L’être au monde oblige à ne pas être du monde mais à être dans le monde c'est-à-dire dans l’histoire, là où, dans sa fragilité et dans sa dignité, s’élève l’humaine condition.

Le philosophe est celui qui porte le souci du tout qui ne sépare pas de la pensée de l’être en tant qu’être l’être dans le monde. C’est dans ce souci que Breton élabore un questionnement intrépide sur le réel et le rationnel. Avec la contingence se voit réhabilité le jeu des possibles qui « récuse l’idée d’une nécessité sans contingence et admet une contingence sans nécessité ».[23] Il a donc une fonction régulatrice. Par l’écart entre sa singularité et les raisons dont il serait le produit, le possible autorise la nouveauté, dans la fraîcheur de son émergence.

La question de l’un et de l’unique est traitée avec celle de Dieu et du Divin. Breton s’y confronte en élargissant à toutes les traditions religieuses le désir d’un œcuménisme né de la rencontre avec l’orthodoxie au temps de sa captivité. Breton nous fait rentrer dans un champ qu’il n’a jamais cessé d’interroger, celui que surplombe la croix, plus exactement peut être le Verbe de la croix.

Rejoignant les errants célèbres ou anonymes de la fable mystique, Breton pense le Dieu qui meurt du verdict prononcé lors du procès de sa parole –telle est la croix du verbe –en termes de néant incréé, néant d’excellence. Instance critique de toutes les pratiques, fussent-elles ecclésiales, la croix exige le deuil des représentations et des formulations dogmatiques. Le verbe de la croix en lequel le Divin prend sur lui la faiblesse et la folie « ne se dit ni dans les termes d’une théologie négative ni dans un langage conceptuel ».[24] C’est dans une poétique que s’écrivent l’Évangile et les pratiques dont il est la source et qui n’ont jamais fini de s’inventer. Une singulière dévotion émerge du chapitre XXV de Mathieu qui fait de l’autre en manque de son nécessaire, le lieu même du Divin.
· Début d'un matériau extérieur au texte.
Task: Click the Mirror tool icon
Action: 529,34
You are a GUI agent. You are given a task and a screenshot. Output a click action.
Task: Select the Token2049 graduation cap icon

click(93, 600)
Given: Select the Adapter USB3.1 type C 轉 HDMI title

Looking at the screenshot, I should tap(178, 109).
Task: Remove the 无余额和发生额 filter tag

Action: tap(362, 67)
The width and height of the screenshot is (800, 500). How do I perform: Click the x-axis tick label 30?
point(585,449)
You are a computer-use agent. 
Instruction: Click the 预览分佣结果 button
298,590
Dieu disparaît dans les autres, mieux le fils de l’humain, « celui qui était venu de Dieu et s’en allait près du Dieu »[25], Jésus, dépose dans les crucifiés du monde son  propre Je : c’est à moi que vous le faites… « La présence d’un énigmatique je à l’intime des plus déshérités transfigure tout geste d’humaine compassion en service divin du verbe en croix. »[26] Breton  dans une audace inespérée propose la grandiose fiction d’un Dieu comédien. Il ouvre une voie pour orienter dans un sens nouveau la foi en la résurrection. Faisant du service de l’autre l’exigence vitale de la communauté qu’il engendre par le geste du lavement des pieds, il porte à l’extrême le détachement qui va jusqu’à l’acceptation de se perdre et de perdre Dieu en renonçant à tout souci concernant sa propre survie pour transférer sur les autres le don de sa vie.
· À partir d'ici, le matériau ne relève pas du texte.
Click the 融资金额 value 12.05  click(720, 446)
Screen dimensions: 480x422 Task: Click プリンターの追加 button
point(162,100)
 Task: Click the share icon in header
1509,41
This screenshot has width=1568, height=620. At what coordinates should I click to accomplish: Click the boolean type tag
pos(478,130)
Désormais le régime de notre pensée et de notre existence comme celui de la foi est celui de la question et le point d’interrogation, icône de la vie de l’esprit, est le graphe auquel s’identifie non seulement le philosophe mais tout humain travaillé par une exigence de lucidité. Breton ne se demande-t-il pas dans les derniers mois de sa vie si son corps ressuscité ne prendrait pas la forme d’un point d’interrogation


[1] P. Ricœur, Vivant jusqu’à la mort suivi de fragments, Paris, Seuil, 2007 

[2] S. Breton, Le vivant miroir de l’univers, logique d’un travail philosophique, Paris, Le Cerf, 2006

[3] S. Mallarmé, Pour un tombeau d’Anatole, Paris, Seuil, 1961.

[4] S. Breton op. cit. p. 14

[5] S. Breton op. cit. p. 122

[6] P. Ricœur op. cit. pp. 99-101

[7] S. Breton op. cit. p. 17

[8] S. Breton op. cit. p. 33 et sq.

[9] Ibid. p. 33

[10] Ibid. p.39

[11] Ibid. p. 52 ; p. 59

[12] Ibid. p. 40

[13] Ibid. p. 42

[14] Ibid. p. 64

[15] Plotin, Ennéades VI, 8.

[16] S. Breton, op.cit. p. 73.

[17] Ibid. p. 4

[18] Ibid. p. 76

[19] Ibid. p. 79

[20] Ibid. p. 80

[21] Ibid. p. 83

[22] Ibid. p. 94

[23] Ibid. p. 114

[24] Ibid. p. 124

[25] Jean Evangile, 13, 3. Traduction de Bernard Pautrat, Rivages poche, 2000. C’est cette traduction que méditait et priait Breton dans ses derniers temps.